- miércoles 05 de julio de 2023 - 12:00 AM
Sonreír con el hígado
Hay libros y cintas que nos hacen soñar y reflexionar. Cuando pasa el tiempo, uno los vuelve a leer o a ver ?según sea el caso? y descubre nuevas enseñanzas. Eso pasa con la cinta Come, ama y reza inspirada en el libro de Elizabeth Gilbert, adaptada a la pantalla e interpretada magistralmente por Julia Roberts.
La trama consiste en la búsqueda de la identidad de la protagonista, quien emprende un viaje a distintos lugares del mundo, donde recibe maravillosas lecciones de vida y, finalmente, recoge e integra lo que para ella sería su forma de vivir y ver la vida.
Ya al final de su viaje, se encuentra con un personaje que es el arquetipo del maestro, quien le da una gran lección de integración y le dice una expresión que no comprendí en la primera ni la segunda vez que vi la película, y es: «sonreír con el hígado».

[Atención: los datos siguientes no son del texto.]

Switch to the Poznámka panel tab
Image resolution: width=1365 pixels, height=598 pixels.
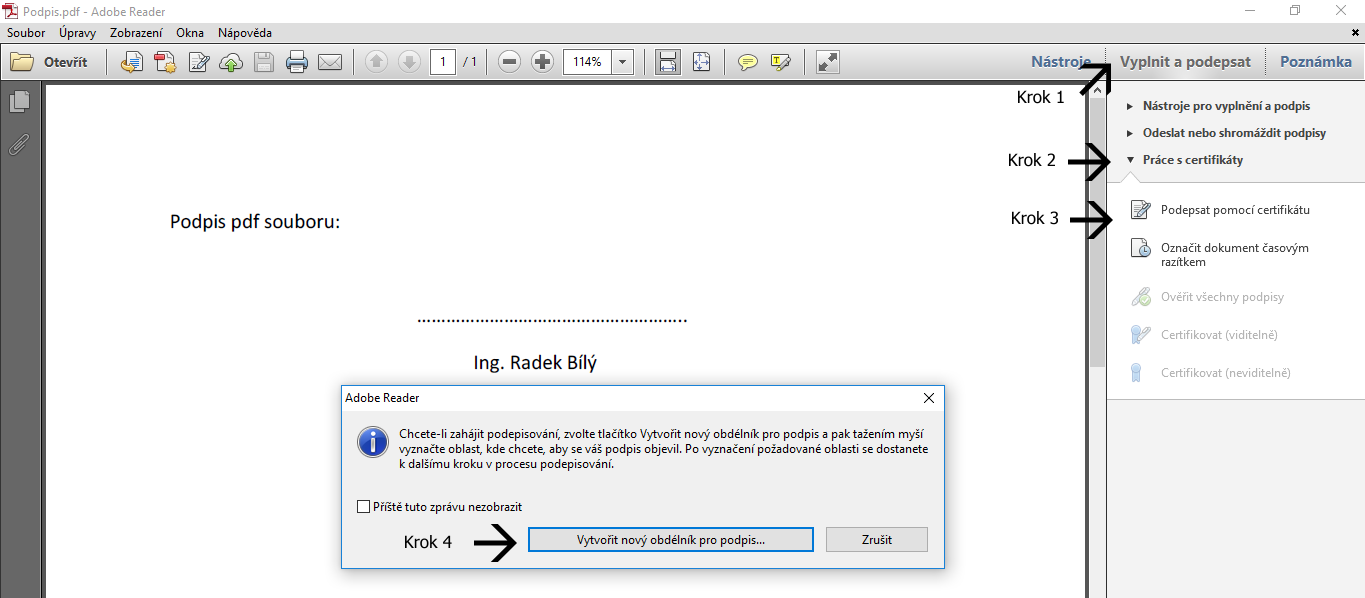[x=1315, y=62]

Cada vez que escuchaba esa frase, le daba vueltas en mi cabeza, hasta que un día me fui a lo básico, a buscar cuáles eran las funciones fisiológicas del hígado, que es un órgano que equilibra la química de la sangre y produce una sustancia denominada bilis, encargada de descomponer la grasa para lograr una mejor absorción de la digestión. El hígado procesa la sangre, desintoxica el organismo y equilibra los compuestos para una mejor absorción.
Descubrí la grandeza de las siguientes palabras: procesar, desintoxicar y equilibrar. Sonreír con el hígado es un proceso, que tiene una función depurativa, desintoxicante, que permite que cambiemos la química del cuerpo en nuestro beneficio a través del cambio de ánimo que produce una sonrisa verdadera.